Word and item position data
----
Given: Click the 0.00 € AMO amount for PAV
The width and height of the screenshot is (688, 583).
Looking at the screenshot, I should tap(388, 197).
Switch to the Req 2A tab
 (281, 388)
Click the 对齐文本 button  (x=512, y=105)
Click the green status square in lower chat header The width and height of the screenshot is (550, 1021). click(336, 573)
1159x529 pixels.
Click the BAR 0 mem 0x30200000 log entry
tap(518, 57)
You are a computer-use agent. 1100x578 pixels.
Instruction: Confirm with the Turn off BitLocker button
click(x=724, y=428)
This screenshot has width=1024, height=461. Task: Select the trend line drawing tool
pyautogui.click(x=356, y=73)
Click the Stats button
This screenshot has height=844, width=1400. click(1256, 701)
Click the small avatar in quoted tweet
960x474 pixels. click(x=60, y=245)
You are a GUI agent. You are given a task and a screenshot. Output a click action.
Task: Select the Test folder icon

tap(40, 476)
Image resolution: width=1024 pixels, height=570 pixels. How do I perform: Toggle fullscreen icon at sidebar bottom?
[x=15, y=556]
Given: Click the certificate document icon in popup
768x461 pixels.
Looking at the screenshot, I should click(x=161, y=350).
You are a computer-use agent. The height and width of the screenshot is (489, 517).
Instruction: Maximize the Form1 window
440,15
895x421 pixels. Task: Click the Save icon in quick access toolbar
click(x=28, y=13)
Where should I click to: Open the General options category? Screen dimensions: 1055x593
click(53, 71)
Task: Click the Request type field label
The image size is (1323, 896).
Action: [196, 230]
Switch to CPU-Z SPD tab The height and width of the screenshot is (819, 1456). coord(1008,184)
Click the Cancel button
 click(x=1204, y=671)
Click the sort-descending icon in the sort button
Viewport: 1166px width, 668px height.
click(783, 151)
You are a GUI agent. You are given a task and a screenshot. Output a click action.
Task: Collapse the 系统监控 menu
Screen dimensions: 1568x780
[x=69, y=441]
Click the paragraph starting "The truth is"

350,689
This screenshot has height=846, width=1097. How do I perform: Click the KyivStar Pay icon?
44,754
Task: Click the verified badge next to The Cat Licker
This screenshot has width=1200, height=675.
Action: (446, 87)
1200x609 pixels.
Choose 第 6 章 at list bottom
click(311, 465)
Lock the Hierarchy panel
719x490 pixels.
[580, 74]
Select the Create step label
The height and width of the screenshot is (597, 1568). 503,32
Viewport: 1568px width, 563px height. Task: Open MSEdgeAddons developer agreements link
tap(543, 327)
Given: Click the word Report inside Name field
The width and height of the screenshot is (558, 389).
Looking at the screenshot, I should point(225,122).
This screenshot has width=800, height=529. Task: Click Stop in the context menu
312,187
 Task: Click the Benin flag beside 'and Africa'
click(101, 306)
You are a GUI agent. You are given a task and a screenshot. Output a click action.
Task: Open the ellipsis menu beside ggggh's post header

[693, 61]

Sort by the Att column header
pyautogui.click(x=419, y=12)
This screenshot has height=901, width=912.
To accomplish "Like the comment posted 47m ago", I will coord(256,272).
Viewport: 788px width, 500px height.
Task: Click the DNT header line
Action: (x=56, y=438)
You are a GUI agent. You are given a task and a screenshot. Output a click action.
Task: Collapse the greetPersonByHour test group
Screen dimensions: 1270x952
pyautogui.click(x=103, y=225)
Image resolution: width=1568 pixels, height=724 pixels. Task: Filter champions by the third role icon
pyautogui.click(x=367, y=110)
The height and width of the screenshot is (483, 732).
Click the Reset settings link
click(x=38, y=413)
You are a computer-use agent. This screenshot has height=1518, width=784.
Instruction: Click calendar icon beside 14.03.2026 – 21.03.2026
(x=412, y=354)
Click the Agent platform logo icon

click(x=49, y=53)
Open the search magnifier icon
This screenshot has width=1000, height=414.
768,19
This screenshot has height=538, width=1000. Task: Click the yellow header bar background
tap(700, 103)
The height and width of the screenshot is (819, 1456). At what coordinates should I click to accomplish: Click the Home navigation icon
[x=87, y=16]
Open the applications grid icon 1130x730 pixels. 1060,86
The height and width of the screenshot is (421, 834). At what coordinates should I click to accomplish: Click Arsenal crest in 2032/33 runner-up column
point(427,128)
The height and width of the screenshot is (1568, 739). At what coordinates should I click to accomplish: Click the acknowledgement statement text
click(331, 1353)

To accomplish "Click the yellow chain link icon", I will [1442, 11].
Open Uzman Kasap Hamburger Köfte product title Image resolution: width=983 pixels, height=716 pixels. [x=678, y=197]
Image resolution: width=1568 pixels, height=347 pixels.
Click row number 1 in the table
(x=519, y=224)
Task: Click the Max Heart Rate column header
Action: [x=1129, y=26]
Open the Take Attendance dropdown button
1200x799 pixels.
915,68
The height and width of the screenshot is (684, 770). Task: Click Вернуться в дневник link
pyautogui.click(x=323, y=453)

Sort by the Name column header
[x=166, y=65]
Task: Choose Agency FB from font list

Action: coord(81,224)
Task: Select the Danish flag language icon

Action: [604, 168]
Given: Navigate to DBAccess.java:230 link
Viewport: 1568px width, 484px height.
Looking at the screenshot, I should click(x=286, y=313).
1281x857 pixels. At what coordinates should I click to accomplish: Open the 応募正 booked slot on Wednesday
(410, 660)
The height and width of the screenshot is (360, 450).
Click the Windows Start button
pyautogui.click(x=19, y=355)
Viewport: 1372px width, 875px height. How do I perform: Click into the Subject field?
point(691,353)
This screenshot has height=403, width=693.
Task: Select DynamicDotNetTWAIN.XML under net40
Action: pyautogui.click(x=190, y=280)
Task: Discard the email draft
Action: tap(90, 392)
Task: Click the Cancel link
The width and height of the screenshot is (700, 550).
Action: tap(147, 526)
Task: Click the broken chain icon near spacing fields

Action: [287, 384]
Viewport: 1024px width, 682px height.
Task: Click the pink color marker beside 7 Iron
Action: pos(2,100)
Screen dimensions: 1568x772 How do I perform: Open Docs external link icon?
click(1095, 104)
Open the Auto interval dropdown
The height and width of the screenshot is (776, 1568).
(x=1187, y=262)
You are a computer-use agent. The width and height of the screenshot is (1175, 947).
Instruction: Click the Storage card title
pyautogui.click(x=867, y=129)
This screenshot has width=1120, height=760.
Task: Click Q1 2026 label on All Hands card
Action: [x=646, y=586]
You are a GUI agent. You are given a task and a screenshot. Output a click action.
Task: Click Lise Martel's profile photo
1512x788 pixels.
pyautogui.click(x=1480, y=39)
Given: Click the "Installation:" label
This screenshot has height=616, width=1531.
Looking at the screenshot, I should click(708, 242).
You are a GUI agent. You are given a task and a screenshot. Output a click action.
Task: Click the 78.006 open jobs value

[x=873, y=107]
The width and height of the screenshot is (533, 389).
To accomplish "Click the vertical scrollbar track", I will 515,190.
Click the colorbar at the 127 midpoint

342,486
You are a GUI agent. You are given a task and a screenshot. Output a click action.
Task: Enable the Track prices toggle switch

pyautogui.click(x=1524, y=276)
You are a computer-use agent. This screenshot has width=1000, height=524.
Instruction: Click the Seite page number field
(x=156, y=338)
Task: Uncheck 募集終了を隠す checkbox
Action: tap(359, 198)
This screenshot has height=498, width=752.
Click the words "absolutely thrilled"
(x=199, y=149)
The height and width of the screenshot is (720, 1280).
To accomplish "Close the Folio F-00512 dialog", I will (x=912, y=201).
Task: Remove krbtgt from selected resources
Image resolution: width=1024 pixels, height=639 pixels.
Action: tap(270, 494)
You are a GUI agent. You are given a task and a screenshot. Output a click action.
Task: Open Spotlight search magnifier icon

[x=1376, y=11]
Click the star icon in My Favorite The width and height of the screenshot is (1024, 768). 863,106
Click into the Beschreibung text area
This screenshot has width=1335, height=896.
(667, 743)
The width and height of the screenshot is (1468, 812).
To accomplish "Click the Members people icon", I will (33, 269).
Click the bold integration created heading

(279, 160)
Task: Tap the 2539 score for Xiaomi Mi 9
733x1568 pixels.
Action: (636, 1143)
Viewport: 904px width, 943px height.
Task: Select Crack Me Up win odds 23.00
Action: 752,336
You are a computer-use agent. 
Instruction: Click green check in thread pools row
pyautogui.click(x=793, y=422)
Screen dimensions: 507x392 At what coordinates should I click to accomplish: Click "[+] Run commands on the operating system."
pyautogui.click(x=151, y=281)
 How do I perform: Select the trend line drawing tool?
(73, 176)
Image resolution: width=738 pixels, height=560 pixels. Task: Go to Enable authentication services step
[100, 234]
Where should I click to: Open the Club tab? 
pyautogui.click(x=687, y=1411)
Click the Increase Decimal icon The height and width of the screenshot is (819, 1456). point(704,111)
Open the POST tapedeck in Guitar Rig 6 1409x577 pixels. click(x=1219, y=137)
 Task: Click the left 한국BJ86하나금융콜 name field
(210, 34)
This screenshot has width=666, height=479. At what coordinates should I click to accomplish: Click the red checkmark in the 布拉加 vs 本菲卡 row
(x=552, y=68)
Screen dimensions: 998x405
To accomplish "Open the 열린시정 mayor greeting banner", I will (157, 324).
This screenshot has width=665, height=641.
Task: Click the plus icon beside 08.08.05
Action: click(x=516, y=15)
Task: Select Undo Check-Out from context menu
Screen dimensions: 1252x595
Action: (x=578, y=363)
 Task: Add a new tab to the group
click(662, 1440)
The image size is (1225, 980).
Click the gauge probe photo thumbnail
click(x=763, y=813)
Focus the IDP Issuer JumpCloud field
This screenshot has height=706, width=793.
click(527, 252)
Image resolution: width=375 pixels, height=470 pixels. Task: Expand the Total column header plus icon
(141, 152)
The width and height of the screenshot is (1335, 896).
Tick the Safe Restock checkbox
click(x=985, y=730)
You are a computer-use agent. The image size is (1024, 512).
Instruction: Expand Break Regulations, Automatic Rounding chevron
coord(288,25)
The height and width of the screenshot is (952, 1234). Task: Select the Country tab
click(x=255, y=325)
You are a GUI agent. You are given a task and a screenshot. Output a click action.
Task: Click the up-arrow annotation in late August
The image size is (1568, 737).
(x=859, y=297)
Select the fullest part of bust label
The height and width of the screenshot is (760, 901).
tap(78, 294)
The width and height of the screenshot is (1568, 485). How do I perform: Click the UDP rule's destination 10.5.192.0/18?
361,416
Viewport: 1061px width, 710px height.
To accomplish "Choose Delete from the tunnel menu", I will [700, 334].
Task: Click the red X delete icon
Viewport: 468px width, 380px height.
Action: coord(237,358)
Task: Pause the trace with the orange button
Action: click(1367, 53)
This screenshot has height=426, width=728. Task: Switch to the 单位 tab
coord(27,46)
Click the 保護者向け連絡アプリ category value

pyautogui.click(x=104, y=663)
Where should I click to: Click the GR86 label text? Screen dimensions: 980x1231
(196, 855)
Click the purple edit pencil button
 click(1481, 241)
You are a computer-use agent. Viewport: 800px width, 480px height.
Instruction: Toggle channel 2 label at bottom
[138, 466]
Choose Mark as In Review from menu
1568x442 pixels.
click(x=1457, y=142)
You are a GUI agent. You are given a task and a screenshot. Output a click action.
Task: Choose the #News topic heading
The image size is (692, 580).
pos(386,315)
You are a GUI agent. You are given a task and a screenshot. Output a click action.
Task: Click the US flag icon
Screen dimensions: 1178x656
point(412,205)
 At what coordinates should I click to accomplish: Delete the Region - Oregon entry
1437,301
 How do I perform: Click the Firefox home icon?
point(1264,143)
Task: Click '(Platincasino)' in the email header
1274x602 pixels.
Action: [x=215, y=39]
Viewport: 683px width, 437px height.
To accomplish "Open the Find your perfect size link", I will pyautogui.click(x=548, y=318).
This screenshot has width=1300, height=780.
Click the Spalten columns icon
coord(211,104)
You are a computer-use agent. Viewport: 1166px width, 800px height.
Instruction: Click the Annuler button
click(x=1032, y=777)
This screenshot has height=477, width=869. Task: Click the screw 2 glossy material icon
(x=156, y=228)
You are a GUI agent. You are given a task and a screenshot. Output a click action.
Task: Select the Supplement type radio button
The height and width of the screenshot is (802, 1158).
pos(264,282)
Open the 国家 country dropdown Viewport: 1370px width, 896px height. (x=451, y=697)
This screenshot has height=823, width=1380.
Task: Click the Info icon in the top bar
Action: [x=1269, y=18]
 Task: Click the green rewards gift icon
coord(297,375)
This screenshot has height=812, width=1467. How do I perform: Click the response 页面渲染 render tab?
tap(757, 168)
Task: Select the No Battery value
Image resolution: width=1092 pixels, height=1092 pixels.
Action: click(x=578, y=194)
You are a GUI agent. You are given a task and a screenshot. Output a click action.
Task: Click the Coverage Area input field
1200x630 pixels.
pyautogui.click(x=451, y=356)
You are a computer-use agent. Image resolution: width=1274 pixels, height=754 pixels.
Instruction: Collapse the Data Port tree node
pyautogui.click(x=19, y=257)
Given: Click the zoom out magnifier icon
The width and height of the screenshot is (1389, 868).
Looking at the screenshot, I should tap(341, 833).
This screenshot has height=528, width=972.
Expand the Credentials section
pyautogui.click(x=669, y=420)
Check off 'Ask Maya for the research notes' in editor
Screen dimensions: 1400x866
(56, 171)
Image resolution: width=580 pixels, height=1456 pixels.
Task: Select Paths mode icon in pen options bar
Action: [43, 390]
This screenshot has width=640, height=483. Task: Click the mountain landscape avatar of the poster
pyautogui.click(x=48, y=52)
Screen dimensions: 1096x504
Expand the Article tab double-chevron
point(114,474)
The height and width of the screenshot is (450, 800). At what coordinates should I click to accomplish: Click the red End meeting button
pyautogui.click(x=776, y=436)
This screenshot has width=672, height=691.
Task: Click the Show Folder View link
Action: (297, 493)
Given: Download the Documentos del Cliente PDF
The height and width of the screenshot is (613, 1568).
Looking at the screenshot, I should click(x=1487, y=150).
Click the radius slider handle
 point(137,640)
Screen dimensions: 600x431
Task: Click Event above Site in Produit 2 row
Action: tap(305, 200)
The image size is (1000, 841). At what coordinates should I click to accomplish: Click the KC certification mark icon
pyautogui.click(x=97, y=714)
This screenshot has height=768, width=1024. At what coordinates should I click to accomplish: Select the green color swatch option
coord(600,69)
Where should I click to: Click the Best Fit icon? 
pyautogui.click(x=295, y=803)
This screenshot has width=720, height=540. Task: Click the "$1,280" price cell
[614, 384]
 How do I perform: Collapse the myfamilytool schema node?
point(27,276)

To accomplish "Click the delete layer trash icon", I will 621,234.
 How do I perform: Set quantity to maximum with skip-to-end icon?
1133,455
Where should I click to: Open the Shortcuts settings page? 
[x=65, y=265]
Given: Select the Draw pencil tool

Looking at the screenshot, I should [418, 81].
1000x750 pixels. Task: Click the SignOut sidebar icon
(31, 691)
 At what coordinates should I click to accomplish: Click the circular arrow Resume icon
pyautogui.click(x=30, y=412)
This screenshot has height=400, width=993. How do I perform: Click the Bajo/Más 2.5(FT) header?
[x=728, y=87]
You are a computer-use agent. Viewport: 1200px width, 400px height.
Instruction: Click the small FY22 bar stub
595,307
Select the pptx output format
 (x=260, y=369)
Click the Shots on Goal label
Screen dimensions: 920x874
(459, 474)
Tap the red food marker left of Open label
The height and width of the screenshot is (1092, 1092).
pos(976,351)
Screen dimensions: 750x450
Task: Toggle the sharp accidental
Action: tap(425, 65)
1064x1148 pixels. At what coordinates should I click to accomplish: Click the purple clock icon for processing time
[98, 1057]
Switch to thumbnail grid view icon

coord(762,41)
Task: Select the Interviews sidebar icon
----
Stated problem — Arrange the records as a JSON list of strings with one string per line, omitting blank lines, starting at the line containing "The image size is (1225, 980)." and ending at the line containing "point(412,205)".

Output —
[
  "The image size is (1225, 980).",
  "Click the gauge probe photo thumbnail",
  "click(x=763, y=813)",
  "Focus the IDP Issuer JumpCloud field",
  "This screenshot has height=706, width=793.",
  "click(527, 252)",
  "Image resolution: width=375 pixels, height=470 pixels. Task: Expand the Total column header plus icon",
  "(141, 152)",
  "The width and height of the screenshot is (1335, 896).",
  "Tick the Safe Restock checkbox",
  "click(x=985, y=730)",
  "You are a computer-use agent. The image size is (1024, 512).",
  "Instruction: Expand Break Regulations, Automatic Rounding chevron",
  "coord(288,25)",
  "The height and width of the screenshot is (952, 1234). Task: Select the Country tab",
  "click(x=255, y=325)",
  "You are a GUI agent. You are given a task and a screenshot. Output a click action.",
  "Task: Click the up-arrow annotation in late August",
  "The image size is (1568, 737).",
  "(x=859, y=297)",
  "Select the fullest part of bust label",
  "The height and width of the screenshot is (760, 901).",
  "tap(78, 294)",
  "The width and height of the screenshot is (1568, 485). How do I perform: Click the UDP rule's destination 10.5.192.0/18?",
  "361,416",
  "Viewport: 1061px width, 710px height.",
  "To accomplish \"Choose Delete from the tunnel menu\", I will [700, 334].",
  "Task: Click the red X delete icon",
  "Viewport: 468px width, 380px height.",
  "Action: coord(237,358)",
  "Task: Pause the trace with the orange button",
  "Action: click(1367, 53)",
  "This screenshot has height=426, width=728. Task: Switch to the 单位 tab",
  "coord(27,46)",
  "Click the 保護者向け連絡アプリ category value",
  "pyautogui.click(x=104, y=663)",
  "Where should I click to: Click the GR86 label text? Screen dimensions: 980x1231",
  "(196, 855)",
  "Click the purple edit pencil button",
  " click(1481, 241)",
  "You are a computer-use agent. Viewport: 800px width, 480px height.",
  "Instruction: Toggle channel 2 label at bottom",
  "[138, 466]",
  "Choose Mark as In Review from menu",
  "1568x442 pixels.",
  "click(x=1457, y=142)",
  "You are a GUI agent. You are given a task and a screenshot. Output a click action.",
  "Task: Choose the #News topic heading",
  "The image size is (692, 580).",
  "pos(386,315)",
  "You are a GUI agent. You are given a task and a screenshot. Output a click action.",
  "Task: Click the US flag icon",
  "Screen dimensions: 1178x656",
  "point(412,205)"
]